Assignment:
Go through the data and copy each line that holds "three".
Available data START
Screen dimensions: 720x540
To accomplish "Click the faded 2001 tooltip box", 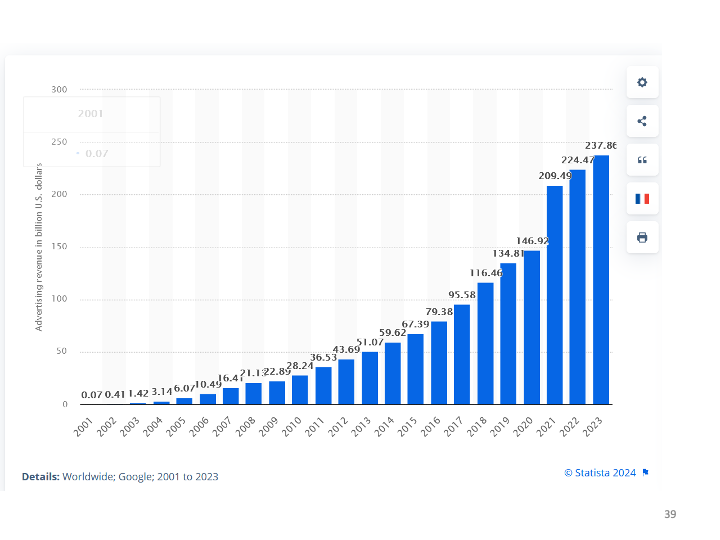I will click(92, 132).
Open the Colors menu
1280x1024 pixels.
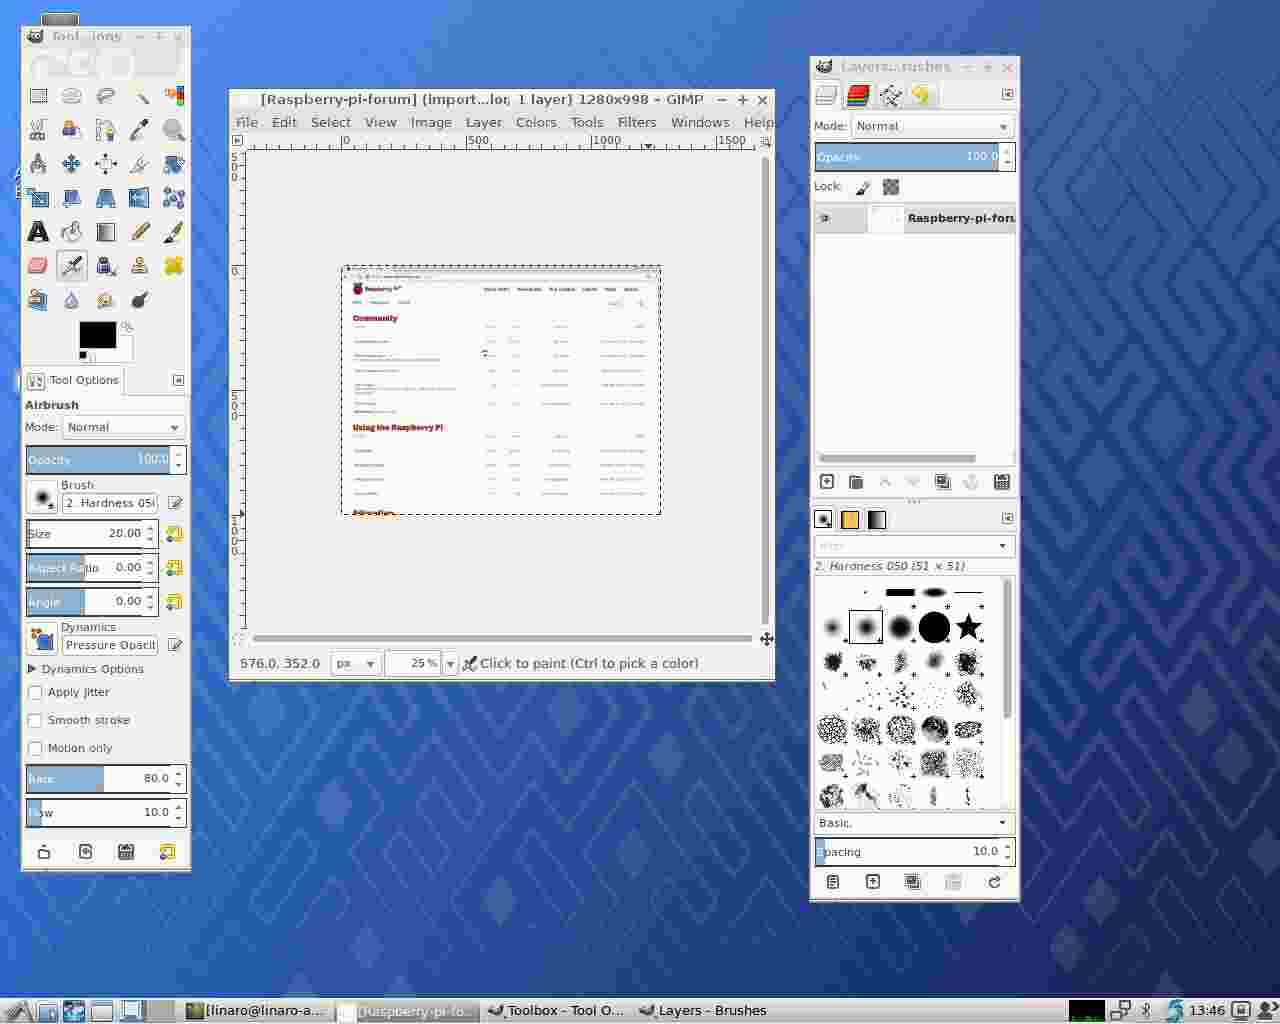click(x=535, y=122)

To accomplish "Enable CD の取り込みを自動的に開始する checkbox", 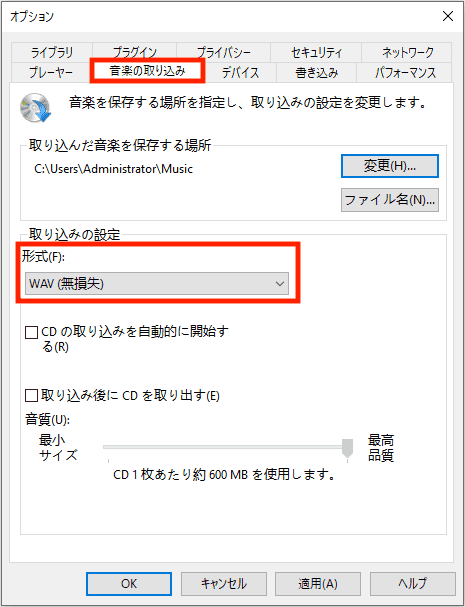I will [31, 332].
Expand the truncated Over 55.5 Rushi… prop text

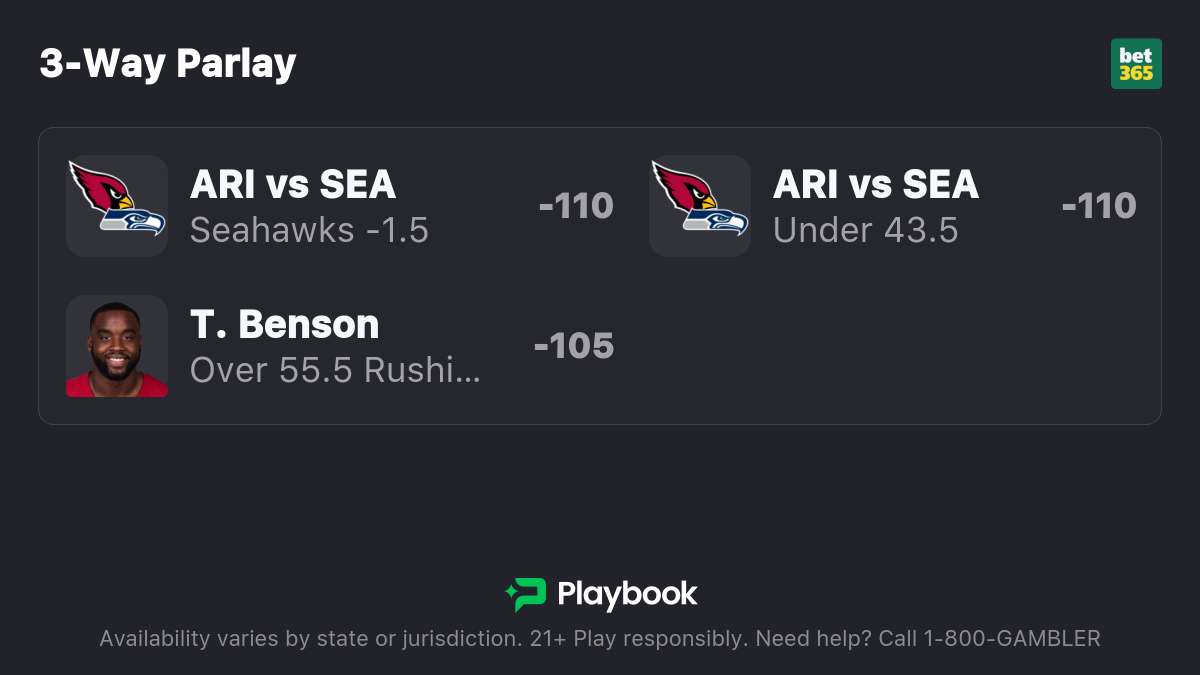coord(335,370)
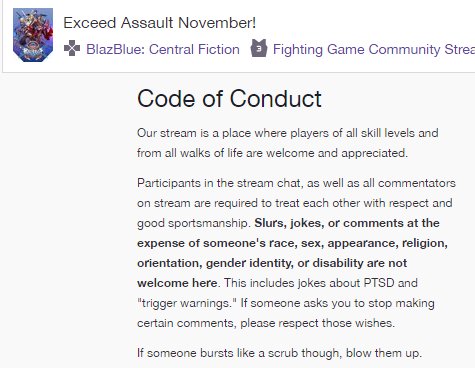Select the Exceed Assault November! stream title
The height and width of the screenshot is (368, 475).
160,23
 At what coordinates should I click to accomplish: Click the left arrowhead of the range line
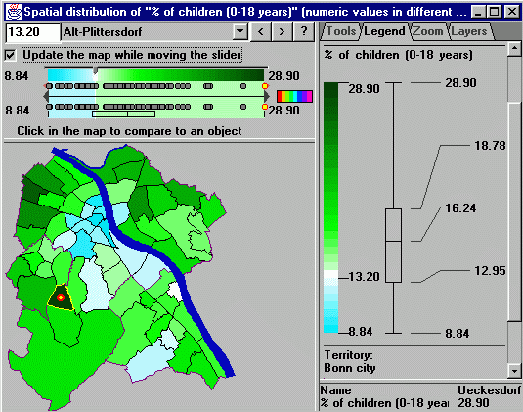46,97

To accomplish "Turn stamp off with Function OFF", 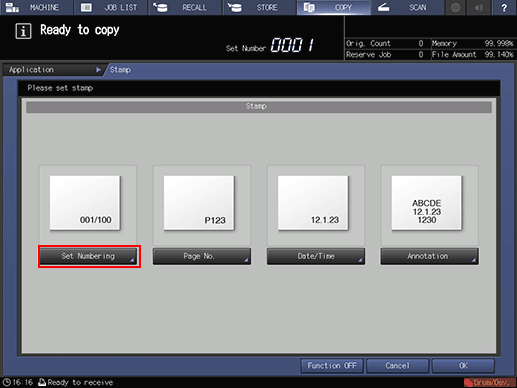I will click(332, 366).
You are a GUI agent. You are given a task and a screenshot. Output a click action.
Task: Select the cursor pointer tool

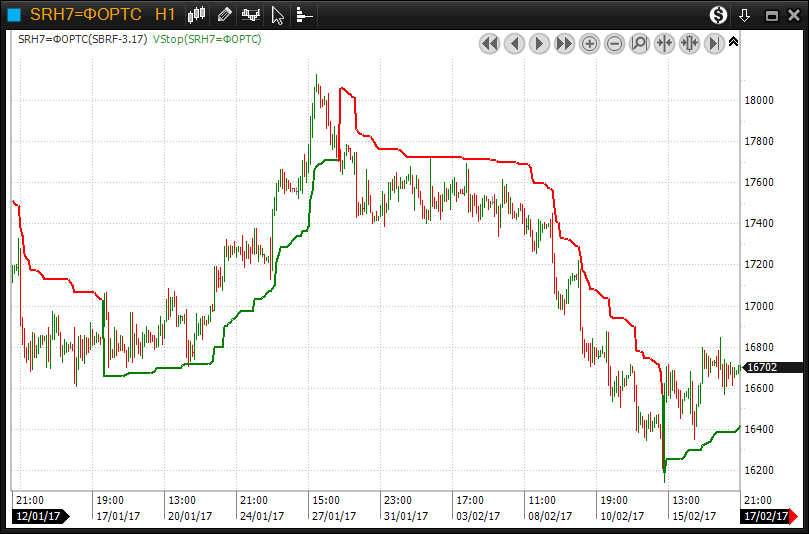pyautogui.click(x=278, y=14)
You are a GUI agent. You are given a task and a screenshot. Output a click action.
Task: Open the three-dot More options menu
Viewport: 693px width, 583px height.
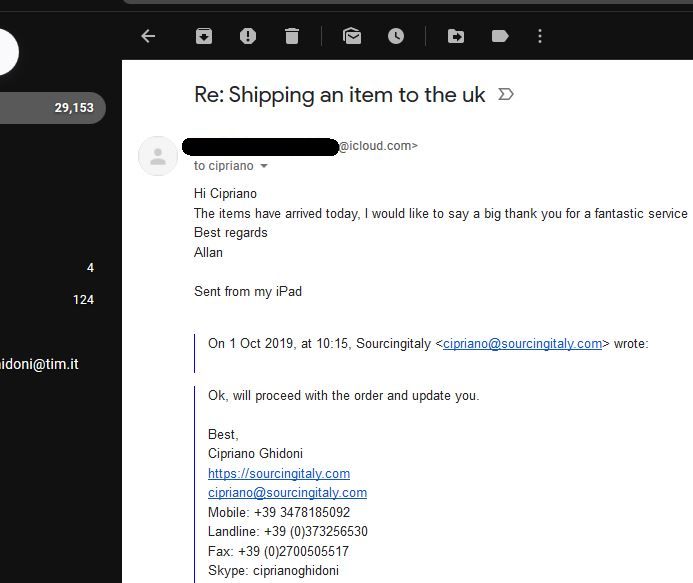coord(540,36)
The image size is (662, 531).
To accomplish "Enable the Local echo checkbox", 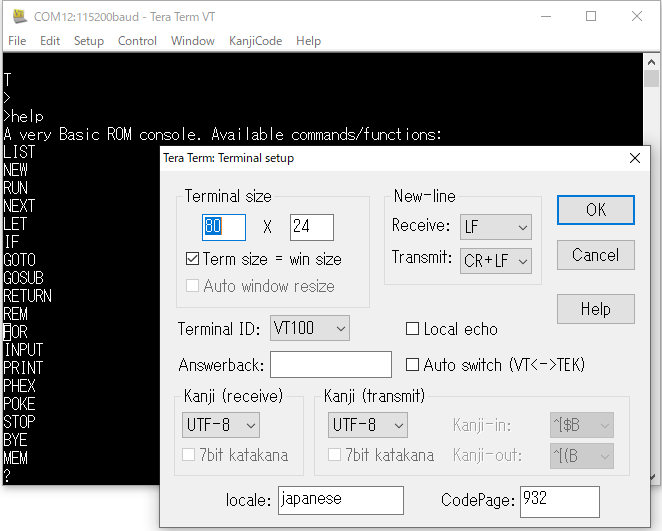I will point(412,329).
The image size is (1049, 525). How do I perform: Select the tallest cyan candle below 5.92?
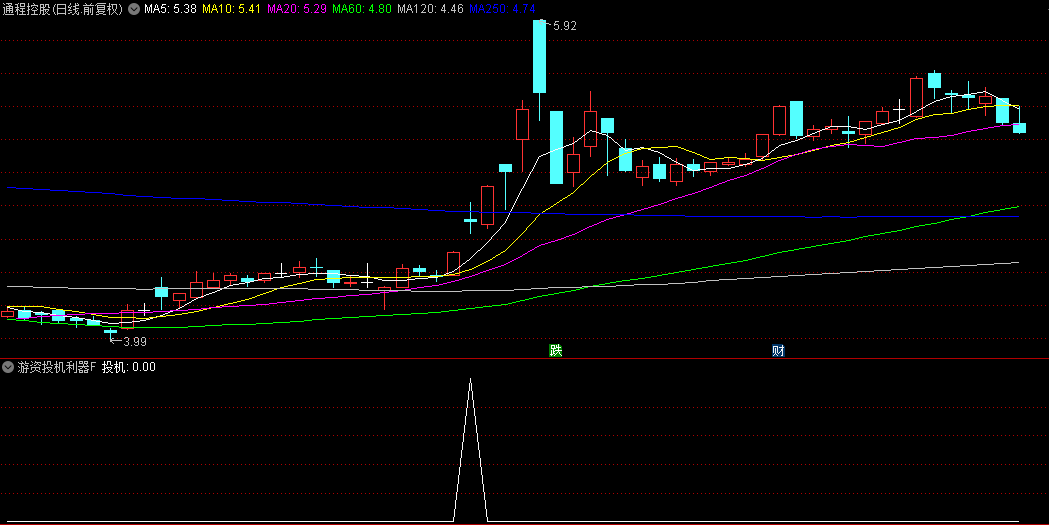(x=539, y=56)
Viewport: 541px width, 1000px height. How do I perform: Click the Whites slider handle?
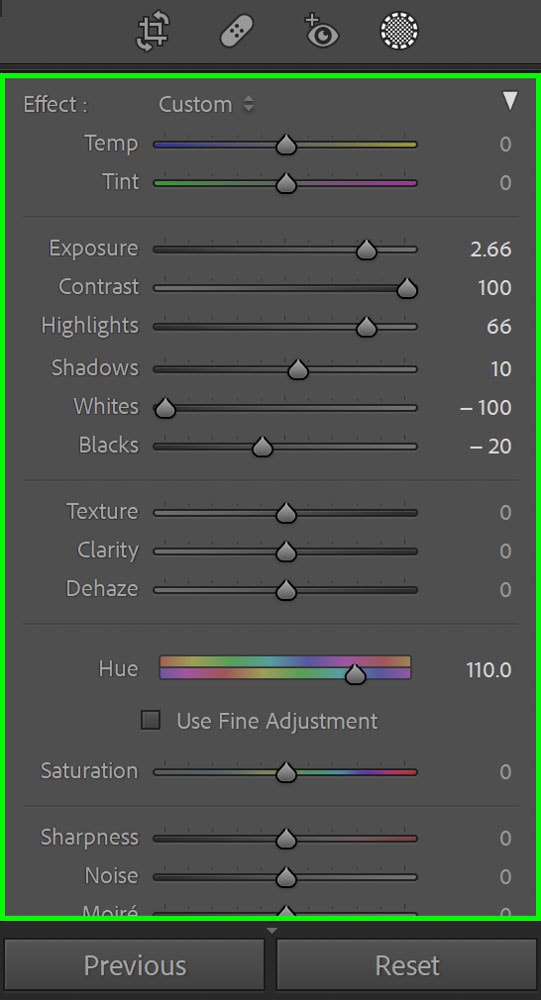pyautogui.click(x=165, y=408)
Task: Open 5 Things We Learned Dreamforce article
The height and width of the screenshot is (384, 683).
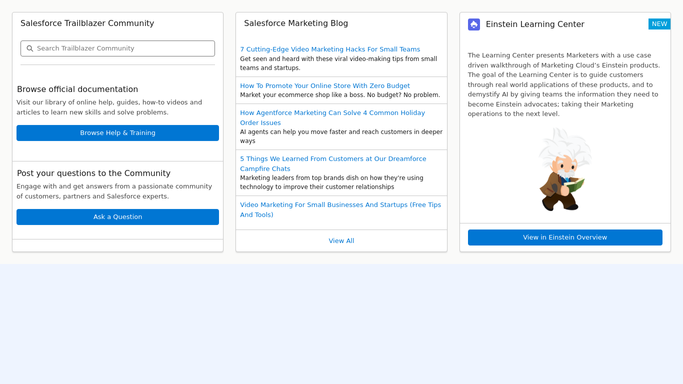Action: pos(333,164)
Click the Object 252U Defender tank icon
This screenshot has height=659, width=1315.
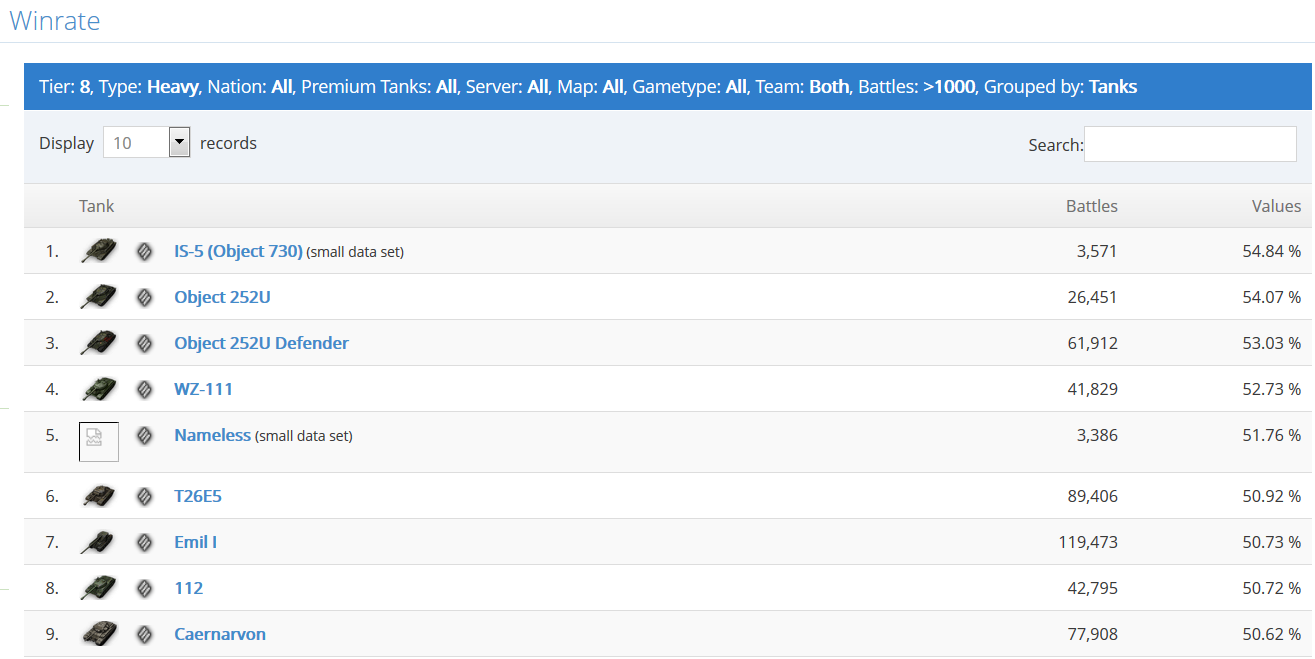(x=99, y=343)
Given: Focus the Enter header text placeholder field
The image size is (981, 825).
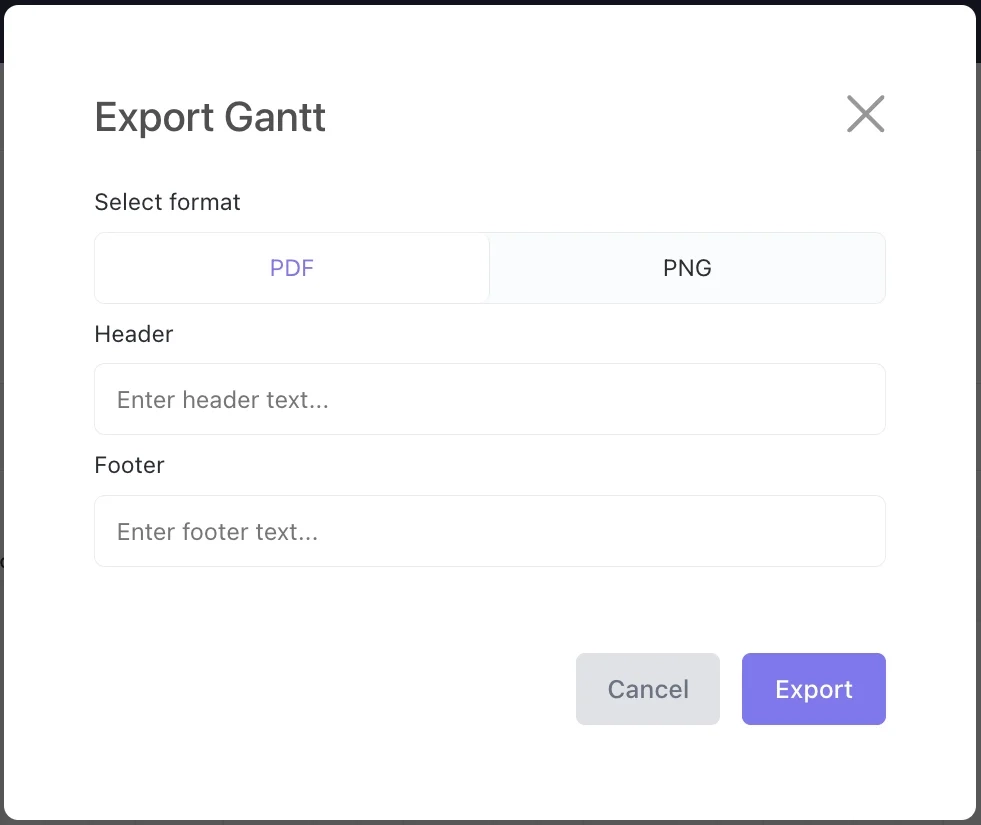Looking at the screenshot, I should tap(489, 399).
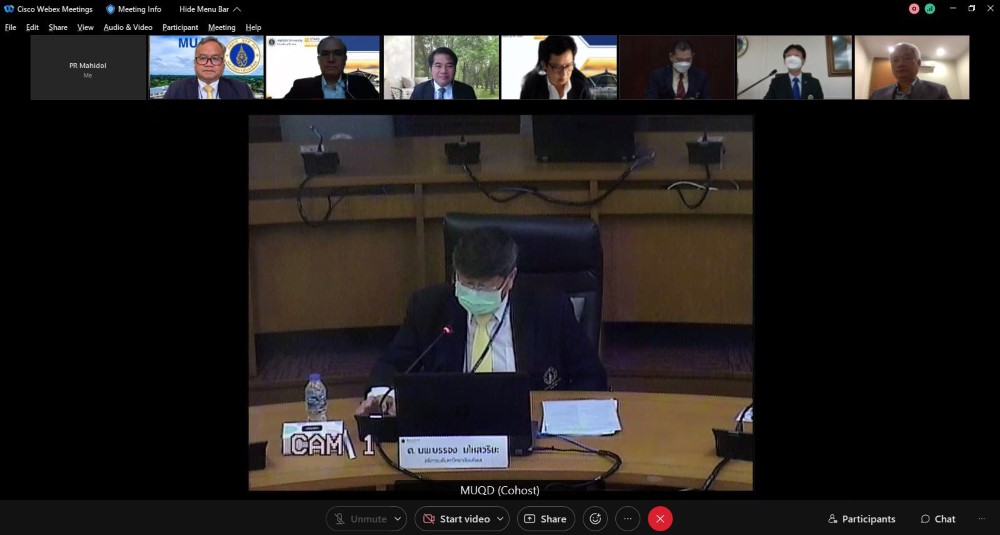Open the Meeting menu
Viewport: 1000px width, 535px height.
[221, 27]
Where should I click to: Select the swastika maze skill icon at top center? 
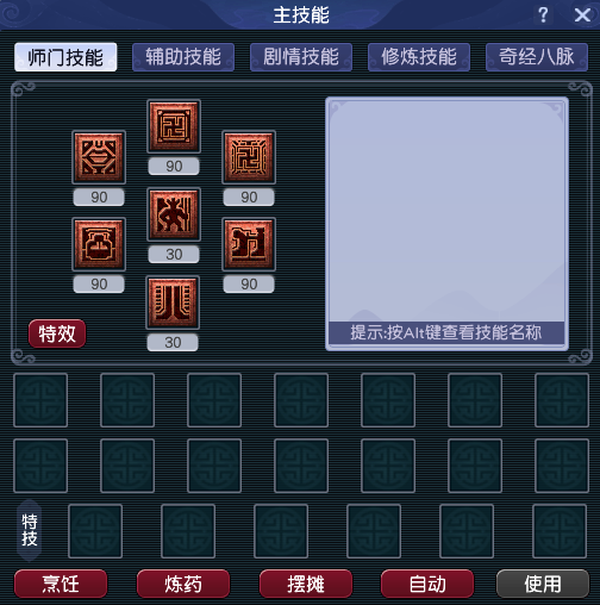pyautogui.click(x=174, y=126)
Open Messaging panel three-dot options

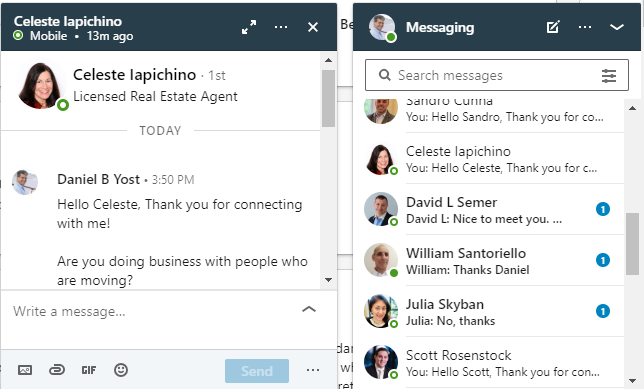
Available data END
Exercise solution:
Task: Open the three-dot More options menu
Open Messaging panel three-dot options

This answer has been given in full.